5. In distinguishing while holding together variant temporal concepts, the scheme can provoke attempts to explain the relations diagrammed. Are some of the concepts more basic than others, and if so, in what ways? Can some be reduced or eliminated in a more adequate account, and if so, how? Are there ways to synthesize the several concepts into a comprehensive metaphysics of time which can interpret the real status of whatever is characterized by each of the descriptions? Some of the relational explications describe ways in which reductionist attempts have proceeded or might proceed, as for example in cell (M,O) where the modalities are assimilated to concepts of temporal order. However such an attempt at reduction will fail unless it also deals successfully with the remaining concepts of modality, (M,P) and (M,M), by showing either that they too can likewise be reduced or that they fail to signify features of reality or experience.
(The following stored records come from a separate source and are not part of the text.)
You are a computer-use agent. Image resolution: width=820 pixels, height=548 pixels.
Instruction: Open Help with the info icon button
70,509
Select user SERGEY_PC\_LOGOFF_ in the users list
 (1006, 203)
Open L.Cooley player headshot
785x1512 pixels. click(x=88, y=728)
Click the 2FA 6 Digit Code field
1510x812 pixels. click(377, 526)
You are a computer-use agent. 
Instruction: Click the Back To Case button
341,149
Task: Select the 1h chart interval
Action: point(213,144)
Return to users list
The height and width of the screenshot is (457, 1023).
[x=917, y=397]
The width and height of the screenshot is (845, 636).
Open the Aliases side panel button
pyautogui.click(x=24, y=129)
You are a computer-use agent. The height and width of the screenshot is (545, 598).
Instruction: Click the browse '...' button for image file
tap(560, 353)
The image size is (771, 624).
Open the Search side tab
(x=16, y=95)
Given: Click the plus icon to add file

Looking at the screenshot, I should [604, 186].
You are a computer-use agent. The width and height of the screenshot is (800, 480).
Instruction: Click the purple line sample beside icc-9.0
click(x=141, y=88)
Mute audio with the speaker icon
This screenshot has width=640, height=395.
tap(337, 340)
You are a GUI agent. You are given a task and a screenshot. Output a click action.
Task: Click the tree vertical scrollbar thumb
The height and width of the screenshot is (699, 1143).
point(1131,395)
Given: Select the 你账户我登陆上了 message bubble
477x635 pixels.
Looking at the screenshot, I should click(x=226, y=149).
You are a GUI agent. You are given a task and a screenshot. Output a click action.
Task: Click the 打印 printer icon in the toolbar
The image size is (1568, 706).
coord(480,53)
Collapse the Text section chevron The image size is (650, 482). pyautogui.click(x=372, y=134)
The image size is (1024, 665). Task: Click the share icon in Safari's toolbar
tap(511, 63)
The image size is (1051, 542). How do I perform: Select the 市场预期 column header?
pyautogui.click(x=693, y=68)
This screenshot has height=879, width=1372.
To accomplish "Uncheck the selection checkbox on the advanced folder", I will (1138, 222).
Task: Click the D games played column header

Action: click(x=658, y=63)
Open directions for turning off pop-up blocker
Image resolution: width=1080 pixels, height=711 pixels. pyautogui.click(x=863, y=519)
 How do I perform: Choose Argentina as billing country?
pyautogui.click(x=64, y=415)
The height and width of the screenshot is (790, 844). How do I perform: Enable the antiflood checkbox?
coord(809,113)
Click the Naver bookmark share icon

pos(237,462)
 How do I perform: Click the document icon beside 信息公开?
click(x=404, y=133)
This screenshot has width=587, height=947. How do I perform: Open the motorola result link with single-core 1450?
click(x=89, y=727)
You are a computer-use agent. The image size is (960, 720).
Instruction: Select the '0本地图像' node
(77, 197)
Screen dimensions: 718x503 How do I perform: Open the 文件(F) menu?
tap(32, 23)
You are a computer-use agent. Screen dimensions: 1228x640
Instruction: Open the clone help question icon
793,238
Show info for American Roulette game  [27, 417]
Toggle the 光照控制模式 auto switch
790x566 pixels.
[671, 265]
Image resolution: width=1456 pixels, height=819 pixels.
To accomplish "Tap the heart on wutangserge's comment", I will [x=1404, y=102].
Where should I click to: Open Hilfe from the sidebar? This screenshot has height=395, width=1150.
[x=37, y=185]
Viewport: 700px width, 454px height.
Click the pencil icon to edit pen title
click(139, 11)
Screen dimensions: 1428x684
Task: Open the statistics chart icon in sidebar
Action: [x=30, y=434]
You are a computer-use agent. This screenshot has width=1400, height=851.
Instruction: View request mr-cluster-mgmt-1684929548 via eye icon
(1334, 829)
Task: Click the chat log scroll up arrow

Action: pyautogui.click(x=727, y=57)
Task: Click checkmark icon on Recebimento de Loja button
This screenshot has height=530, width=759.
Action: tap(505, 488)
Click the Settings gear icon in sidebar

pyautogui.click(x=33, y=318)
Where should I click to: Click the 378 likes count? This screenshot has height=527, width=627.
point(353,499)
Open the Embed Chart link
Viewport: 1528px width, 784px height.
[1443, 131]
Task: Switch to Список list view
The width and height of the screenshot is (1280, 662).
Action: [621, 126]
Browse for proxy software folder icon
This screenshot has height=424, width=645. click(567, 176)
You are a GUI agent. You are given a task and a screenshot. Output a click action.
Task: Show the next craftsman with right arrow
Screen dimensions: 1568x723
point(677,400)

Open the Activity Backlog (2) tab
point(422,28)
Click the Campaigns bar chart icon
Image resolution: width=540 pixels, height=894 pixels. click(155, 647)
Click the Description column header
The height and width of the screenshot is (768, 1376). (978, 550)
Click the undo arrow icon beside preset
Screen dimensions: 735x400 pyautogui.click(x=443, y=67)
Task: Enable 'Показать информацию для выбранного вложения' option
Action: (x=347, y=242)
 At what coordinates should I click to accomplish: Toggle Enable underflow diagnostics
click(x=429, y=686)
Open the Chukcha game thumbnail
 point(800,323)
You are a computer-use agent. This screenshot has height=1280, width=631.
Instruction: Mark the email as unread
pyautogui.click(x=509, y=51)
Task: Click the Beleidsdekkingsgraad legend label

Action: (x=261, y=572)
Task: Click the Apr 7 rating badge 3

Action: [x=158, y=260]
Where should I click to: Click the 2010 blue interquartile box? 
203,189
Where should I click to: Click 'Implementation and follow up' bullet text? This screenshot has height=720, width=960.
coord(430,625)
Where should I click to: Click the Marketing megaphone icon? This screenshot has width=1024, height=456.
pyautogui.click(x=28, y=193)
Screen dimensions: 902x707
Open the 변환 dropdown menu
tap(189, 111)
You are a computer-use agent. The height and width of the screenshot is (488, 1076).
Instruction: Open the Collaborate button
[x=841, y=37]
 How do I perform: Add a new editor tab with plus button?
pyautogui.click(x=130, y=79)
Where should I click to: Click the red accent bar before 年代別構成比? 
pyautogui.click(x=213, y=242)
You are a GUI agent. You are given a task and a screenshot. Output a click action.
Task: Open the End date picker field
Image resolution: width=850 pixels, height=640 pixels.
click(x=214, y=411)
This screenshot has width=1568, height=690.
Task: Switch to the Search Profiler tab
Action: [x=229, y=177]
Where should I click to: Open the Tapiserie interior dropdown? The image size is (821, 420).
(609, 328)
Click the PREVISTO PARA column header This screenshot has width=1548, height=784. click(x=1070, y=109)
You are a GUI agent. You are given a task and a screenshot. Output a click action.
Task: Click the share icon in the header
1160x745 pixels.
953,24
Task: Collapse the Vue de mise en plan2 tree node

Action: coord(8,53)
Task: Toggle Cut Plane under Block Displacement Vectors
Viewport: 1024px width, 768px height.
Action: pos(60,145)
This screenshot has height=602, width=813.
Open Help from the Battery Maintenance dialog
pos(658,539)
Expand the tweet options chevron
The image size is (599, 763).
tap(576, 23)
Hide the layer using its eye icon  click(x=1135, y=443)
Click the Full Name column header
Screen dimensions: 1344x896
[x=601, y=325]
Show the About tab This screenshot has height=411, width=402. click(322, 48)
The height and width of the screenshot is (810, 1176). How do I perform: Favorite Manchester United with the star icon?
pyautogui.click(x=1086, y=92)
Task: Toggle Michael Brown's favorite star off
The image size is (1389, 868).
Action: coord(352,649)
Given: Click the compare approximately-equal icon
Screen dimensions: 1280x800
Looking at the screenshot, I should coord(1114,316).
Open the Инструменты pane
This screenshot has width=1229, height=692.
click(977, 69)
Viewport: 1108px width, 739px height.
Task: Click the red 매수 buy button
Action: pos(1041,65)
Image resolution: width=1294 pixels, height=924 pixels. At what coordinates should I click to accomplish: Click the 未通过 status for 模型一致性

In the first part of this paper, I introduced the three complex temporal elements of passage, modality, and order in a broadly descriptive fashion suggestive of the pervasiveness of the temporal phenomena they characterize. With Kant I would further propose, but without argument here, that they are so basic to our experience and conceptualization of the world in which we live as to be inexpugnable in some form or other so long as we experience and conceive the world; they are, in short, existentially necessary. In the presence of the three intrinsically distinct, intelligible, and existentially necessary primary notions of temporal passage, modality, and order together with their derivative relations, and in the absence of any successful reductions known to me of one of these to the others, I am inclined to regard a synthetic metaphysics of time which has a place for each of the nine cells of the matrix as the only kind which could be adequate to all the facets of time.
6. The preceding claim is both highly speculative and highly programmatic. It is speculative because no rigorous defense has been given. It is programmatic because it sketches what must be incorporated into an adequate conceptualization of time without working out how these shall fit together. Let me illustrate this latter point with one question it would seem desirable to answer. The future may be described relative to temporal order by combining (M,O) and (O,O). That is, like later than, the direction of the future is the direction of greater entropy in closed systems or of one direction in certain irreversible causal chains. Yet the future may also be described by combining (M,M) and (M,P) as the direction taken by a process of actualization of previously unactualized possibilities. The question is, why should the future, if defined in these two different ways be the same? Could their relations be reversed such that the order of coming to be was from greater to less entropy, from more evolved and developed to less evolved and developed, or from downward falling to upward falling objects in a gravitational field? It might seem foolish or nonsensical to ask if time could be reversed if we had but one characterization of the future. The response might be just that it is an analytic truth that one direction of time is the future. But if in fact we speak of the future under two or more descriptions, the basis of their correspondence becomes problematic.
1R. Lucas, A Treatise on Time and Space (Scranton, Pa.: Barnes and Noble, 1973), p. 91. I owe this reference to Professor J. M. Crombie.